- [DIRECTIONS FOR THIS TASK]:
Filter these records by the string "Colombia", copying each line that holds it.

- [TASK MATERIAL]:

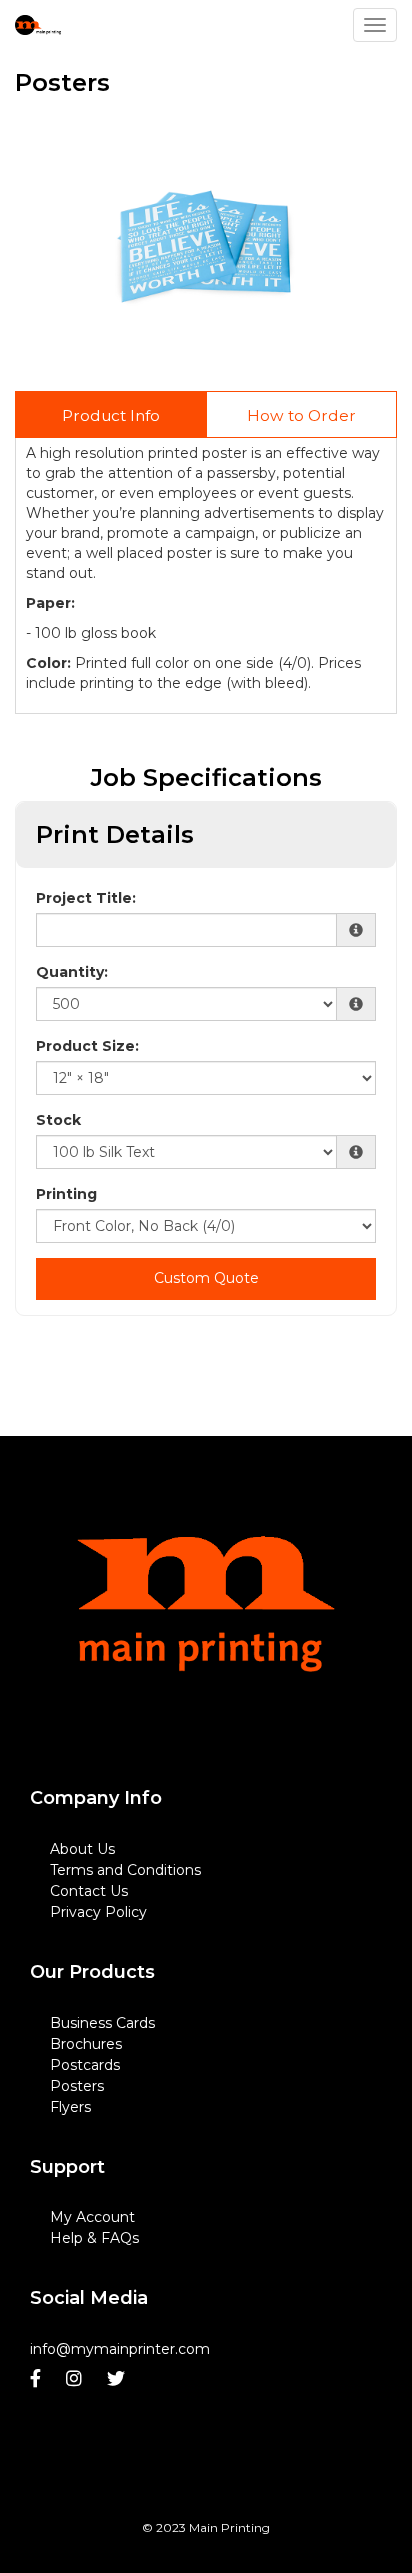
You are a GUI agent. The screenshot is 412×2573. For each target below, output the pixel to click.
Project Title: (86, 898)
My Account (92, 2217)
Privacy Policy (98, 1912)
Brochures (86, 2044)
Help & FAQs (94, 2238)
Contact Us (89, 1891)
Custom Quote (206, 1278)
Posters (77, 2086)
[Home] (206, 1637)
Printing (66, 1194)
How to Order (301, 415)
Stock (58, 1120)
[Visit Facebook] (38, 2379)
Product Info (111, 415)
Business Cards (102, 2023)
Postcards (85, 2065)
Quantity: (72, 972)
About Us (82, 1849)
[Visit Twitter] (118, 2379)
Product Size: (87, 1046)
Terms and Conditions (125, 1870)
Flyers (70, 2107)
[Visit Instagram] (76, 2379)
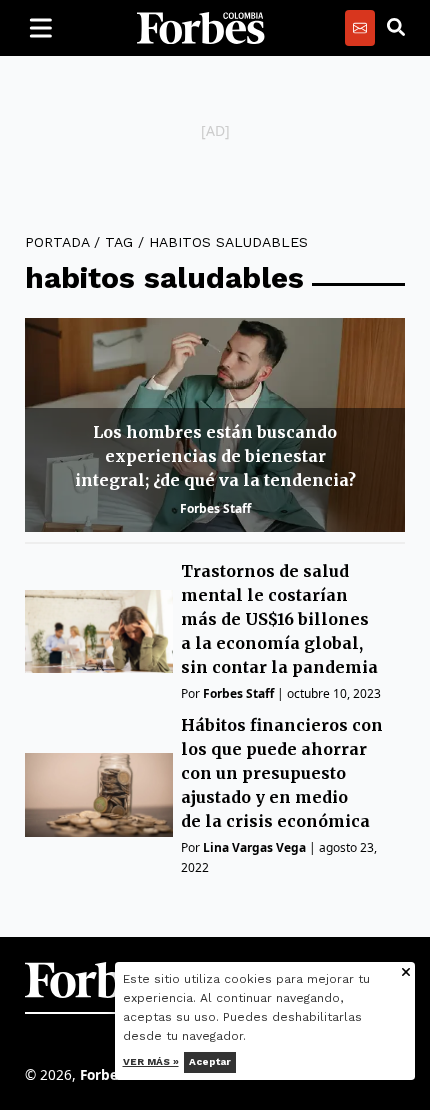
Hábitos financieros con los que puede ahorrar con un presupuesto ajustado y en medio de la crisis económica (282, 773)
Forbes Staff (215, 508)
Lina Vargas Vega (254, 847)
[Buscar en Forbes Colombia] (396, 28)
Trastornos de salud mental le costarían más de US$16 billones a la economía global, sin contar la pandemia (279, 619)
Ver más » (151, 1061)
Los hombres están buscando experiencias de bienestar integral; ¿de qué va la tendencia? (215, 456)
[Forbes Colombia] (201, 28)
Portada (57, 242)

- [RESPONSE AREA]:
[Buscar en Forbes Colombia] (396, 28)
[Forbes Colombia] (201, 28)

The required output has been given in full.